Возникающее движение. Третий тип движений, представляющих особый кинематографический интерес, - это уже не просто движения в некоей взаимосвязи, а движения в контрасте с неподвижностью. Концентрируя наше внимание на таком контрасте, фильм наглядно доказывает, что объективное движение, как и любое другое, является превосходным материалом для киносъемки.
Александр Довженко в своих фильмах «Арсенал» и «Земля» часто останавливает ход действия с тем, чтобы продолжить его после короткой паузы. Первая фаза этого приема - когда все или некоторые персонажи фильма внезапно перестают двигаться - производит ударный эффект, возникает ощущение, будто мы вдруг очутились в пустоте. Ощущение это помогает нам ясно осознать значение движения как неотъемлемого элемента и внешнего мира и кинофильма.
Но это еще не все. Хотя персонажи на экране замерли, натиск их прерванных движений был слишком силен, чтобы мы сразу перестали его чувствовать; следовательно, когда нам показывают неподвижные кадры в фильмах «Арсенал» или «Земля», движение сохраняется в них путем превращения внешней его динамики во внутреннюю. Довженко умело использовал это превращение для более глубокого раскрытия действительности. Замершая влюбленная пара в фильме «Земля» просматривается насквозь переживаемое ими счастье выплескивается наружу. И тогда зритель лучше понимает их душевное волнение, ибо остановка внешнего движения побуждает его к еще более, тесному общению с ними [ 6 ] . Однако, несмотря на это, когда. люди на экране оживают вновь, то есть когда наступает вторая, и конечная, фаза этого режиссерского приема, зритель невольно чувствует некоторое облегчение. Он возвращается в мир кино, которому движение присуще органически. Но ведь только кино и позволяет ему совершать подобные экскурсы в царство неподвижности.

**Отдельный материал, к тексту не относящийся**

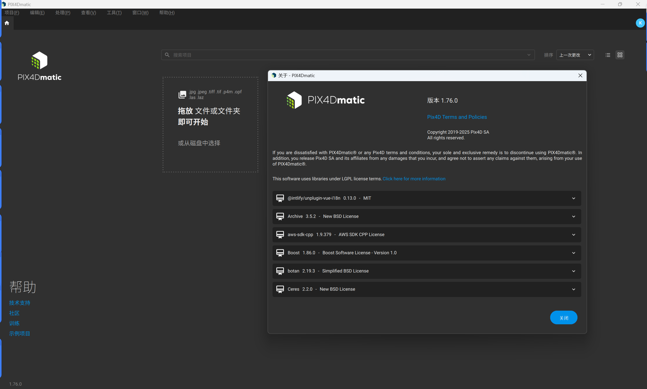This screenshot has height=389, width=647.
Task: Open the 处理(P) menu
Action: pyautogui.click(x=63, y=13)
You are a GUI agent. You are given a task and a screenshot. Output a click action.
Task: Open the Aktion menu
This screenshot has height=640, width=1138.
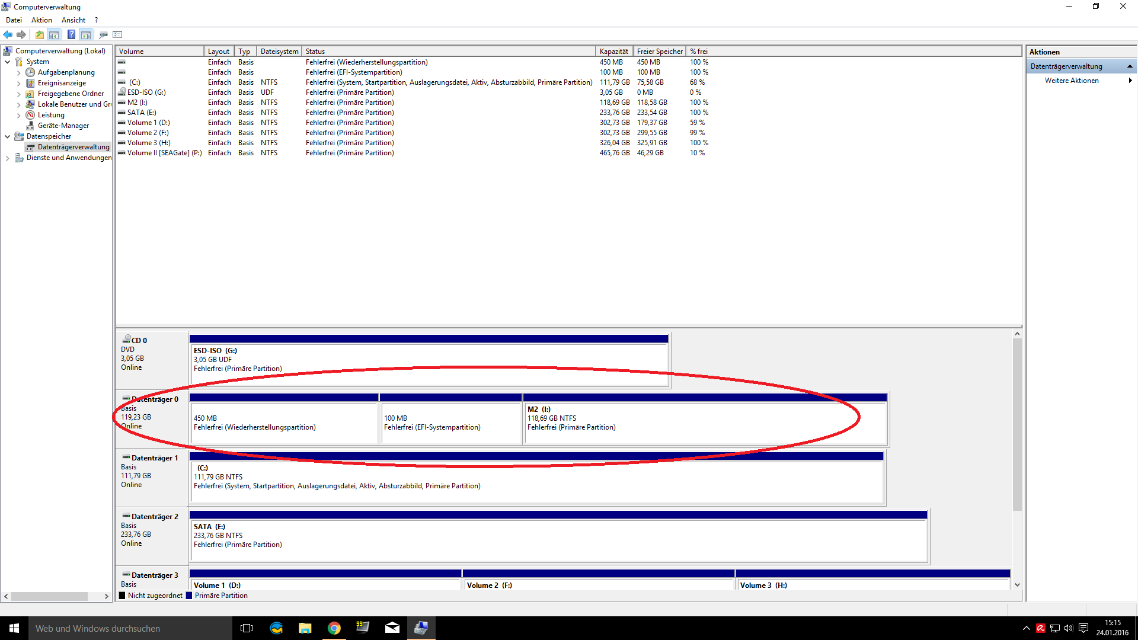click(x=41, y=20)
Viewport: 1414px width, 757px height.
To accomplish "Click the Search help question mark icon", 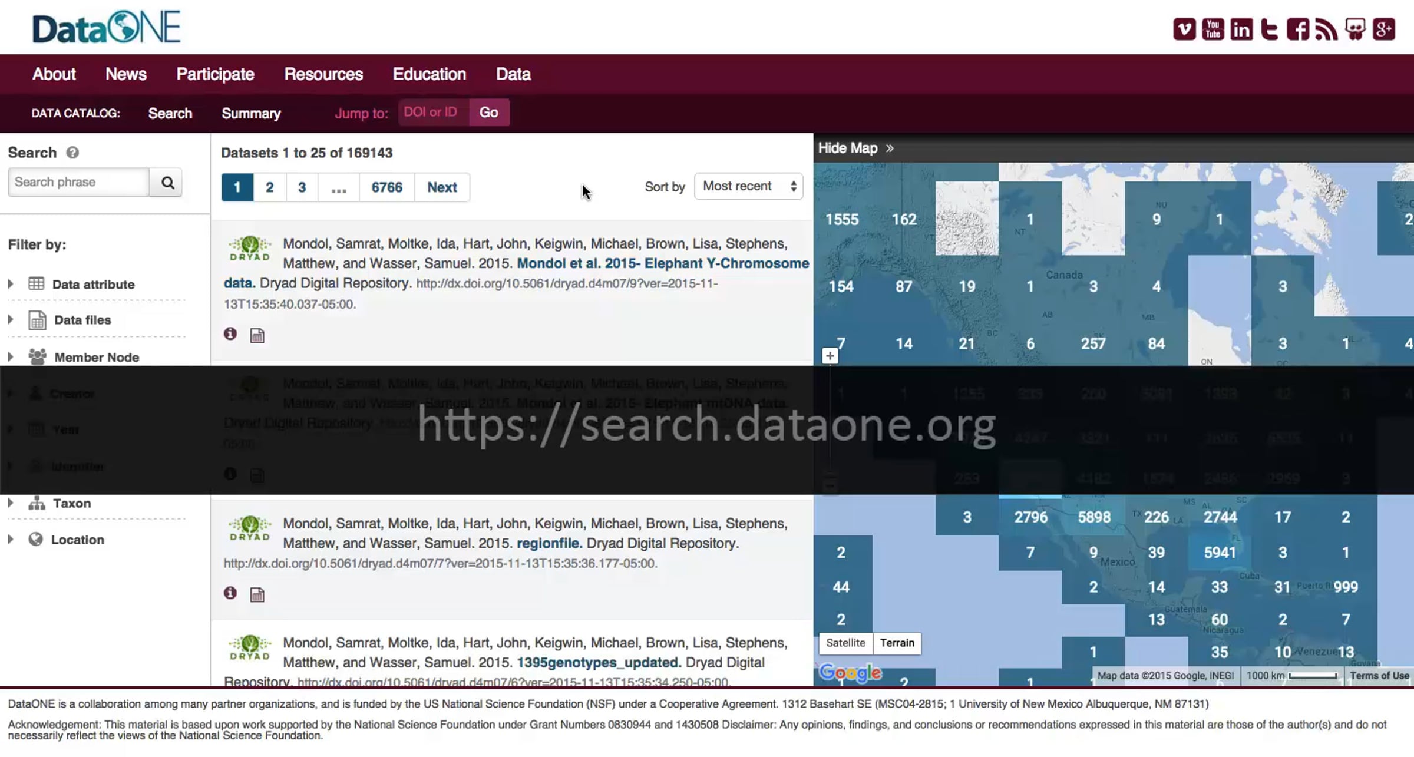I will (72, 153).
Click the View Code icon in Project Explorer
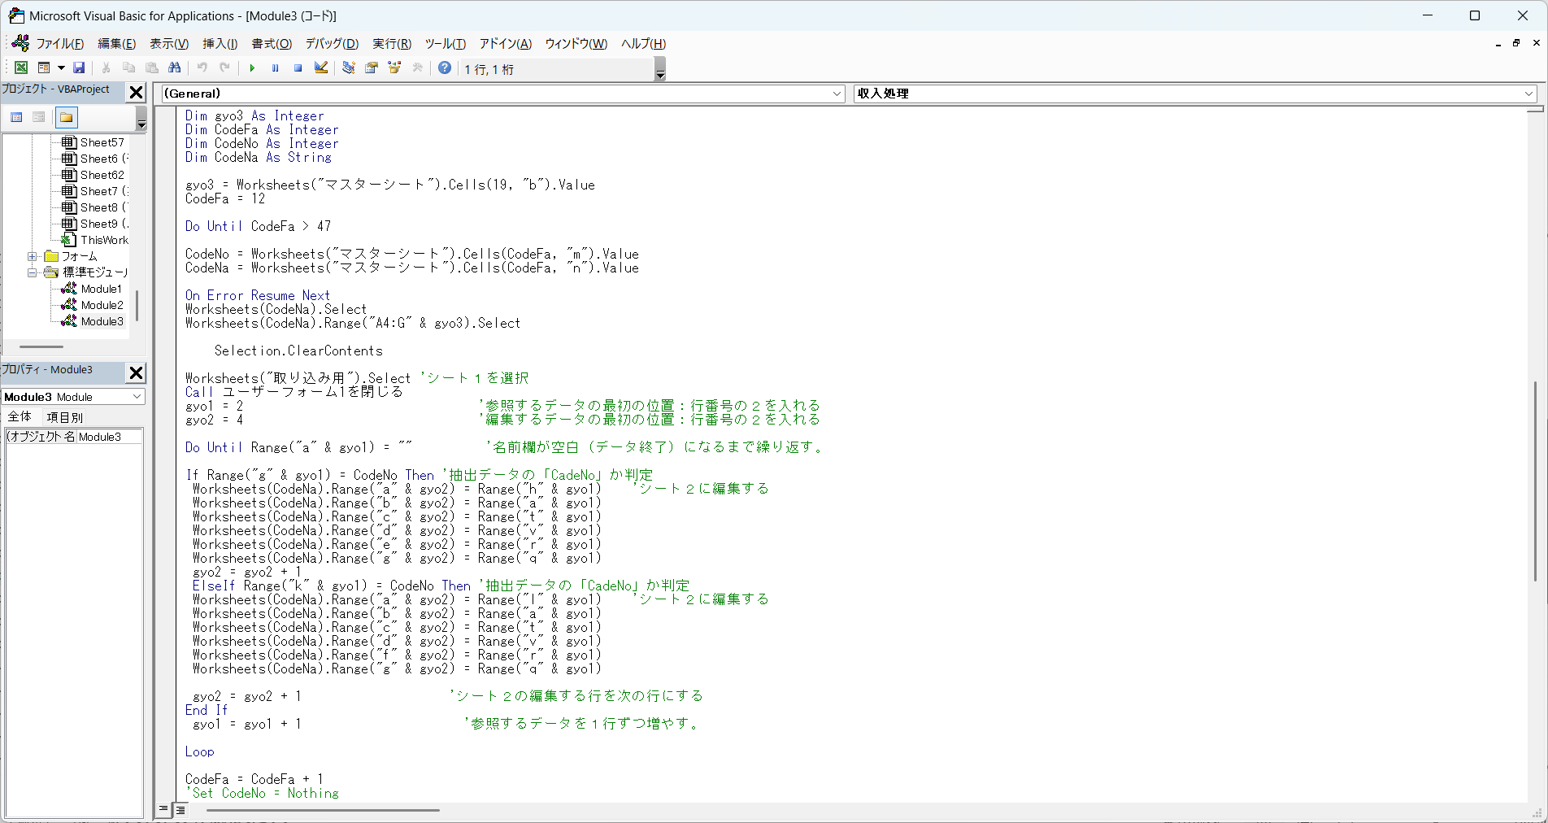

Вместо того чтобы по примеру Довженко превращать движущуюся жизнь в живую неподвижность, кинорежиссер может и сопоставить некое движение с любой из его многочисленных фаз.
В замечательном полудокументальном немом фильме «Люди в воскресенье» (1929) есть эпизод на пляже с вмонтированными в него моментальными снимками пляжного фотографа; из общего рисунка движений купальщиков снимки выхватили как раз их самые нелепые и даже в некотором смысле неестественные позы7. Контраст между подвижными телами людей и позами, в которых их застигли вмонтированные в фильм фотоснимки, необычайно силен. Глядя на эти оцепеневшие смехотворные фигуры, зритель невольно отождествляет неподвижность с безжизненностью и, соответственно, жизнь с движением; но оставаясь под впечатлением кутерьмы, только что царившей на пляже, он склонен реагировать на внезапный переход от осмысленного temps duree* к механическому temps espase** взрывом смеха. В отличие от остановленных кадров у Довженко, которые втягивают зрителя в глубь своего содержания, моментальные снимки пляжного фотографа смешат его, потому что они замораживают живые тела, превращая их в нечто нелепо неподвижное. Нужно отметить, что эти фотографии выполняли и некую социологическую функцию - они изобличали идейную пустоту мелкобуржуазного общества тех лет [ 8 ] .
Неодушевленные объекты. Поскольку мертвая натура изображается во многих произведениях живописи, может возникнуть сомнение в ее кинематографичности. Однако художник Фернан Леже вполне обоснованно утверждает, что только киносъемка очень крупным планом способна раскрыть неожиданные возможности, таящиеся в шляпе, руке или ноге [ 9 ] . Ту же мысль мы находим у Коэн-Сеа: «А я? - говорит падающий лист; а мы? - говорит апельсиновая корка, порыв ветра… Кино, вольно или невольно, служит их рупором» [ 10 ] . Не следует забывать и того, что способность кинокамеры выделить и запечатлеть кожуру апельсина или кисть руки определяет.коренное различие между экраном и сценой, столь родственными в некоторых других отношениях. Сценическое творчество неизбежно сосредоточено на актерском исполнении, тогда как кинематограф способен задержать наше внимание на каких-то деталях его внешнего облика и подробно показать окружающие его предметы. Свободно пользуясь правом выносить неодушевленный предмет на первый план и возлагать на него задачи дальнейшего развития действия, кино лишь подтверждает свою особую потребность исследовать не только человека, но и все физическое бытие. Интересно отметить в связи с этим, что в начале двадцатых годов, когда французский кинематограф увязал в экранизациях пьес и театральных кинодрамах, Луи Деллюк попытался поставить кино на его собственные ноги, придавая в своих фильмах особую значительность неодушевленным предметам. Если им предоставить такую роль, какой они заслуживают, утверждал он, то и актер «будет всего лишь деталью, частью земной материи» ".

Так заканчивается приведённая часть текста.